The Private Motor Carrier as Sun Tzu (The Art of War) Part 2


In our continuing discussion of Sun Tzu The Private Motor Carrier, we think about what the Chinese mercenary general might do if he was hired to run a private fleet for an existing construction company.

Last time we talked about the steps Sun Tzu might take in order to:

“Know Yourself” – the first part of Sun Tzu’s best-known quote:

“Know yourself, Know your enemy, and prepare the battle-field”

To review, I suggested he might:

  1. Make a list of his assets (CMVs)
  2. Study the accident register and loss runs, as well as moving violations
  3. Review all training records for the most-recent 24 months.
  4. Conduct his own informal survey of the organizations safety posture

Now, we’ll discuss how Sun Tzu might tackle the 2nd part of his most-well-known truth: “Know yourself, know your enemy, prepare the battlefield.”

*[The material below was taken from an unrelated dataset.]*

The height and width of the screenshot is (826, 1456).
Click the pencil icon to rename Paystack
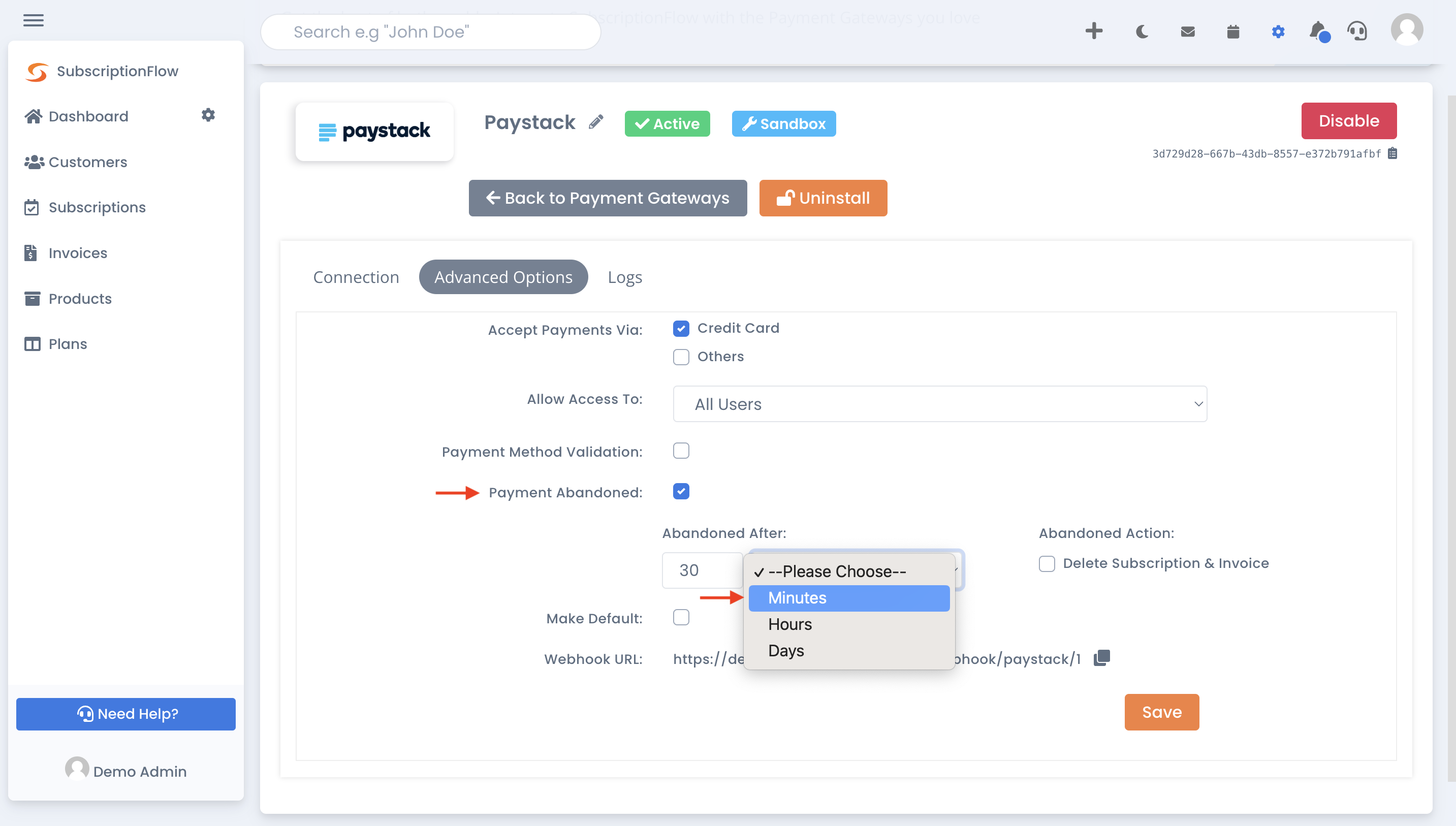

When you are focusing on safety management controls, who is the enemy?

Some people think the FMCSA is the enemy, but they really aren’t.

I can see how people feel this way; but the FMCSA is really all about saving lives. I could spend all afternoon speculating about how the agency’s inconsistent enforcement effort levels the playing field, giving an advantage to the small motor carriers who don’t have much to lose, while handicapping larger motor carriers who fear being shut down as a result of even one or two mistakes.

The enemy is complacency.

Drivers know they are supposed to pay attention, but they get bored by running the same routes or travelling over the same roads. Periodic, meaningful training regarding safe driving practices can have a mitigating impact. When was the last time they had defensive driving training?

The enemy is fatigue.

The worst thing you can allow is for people to work a long day, then drive 100 miles or more to get home. You have to develop some policies to mitigate this common problem, and you need to communicate them clearly. And, of course, no policy is meaningful unless it includes a monitoring process.

The enemy is bad driving.

In my illustration, you are in the construction business, so you hire machinery operators who may or may not be good CMV operators. You have to have some sort of training standards, and stick to them.

The enemy is drug use.

Too many people – and the percentage is going up – use illegal drugs, or use prescription medicines illegally. Is your drug and alcohol testing system really being administered properly?

The enemy is bad roads.

At least do some research. If you are sending a team from Springfield MO to do a job in Pittsburg, KS, what road will they take and what is the condition of that road? Your knowledge might not always be perfect or complete, but at least you can check the ATRI’s Bottleneck report:

http://atri-online.org/2015/11/18/congestion-impact-analysis-of-freight-significant-highway-locations-2015/

What is the enemy you face?

Is it one or all of these? Or is there someone or something else that bedevils your efforts, as a company, to operate in a safe and professional manner?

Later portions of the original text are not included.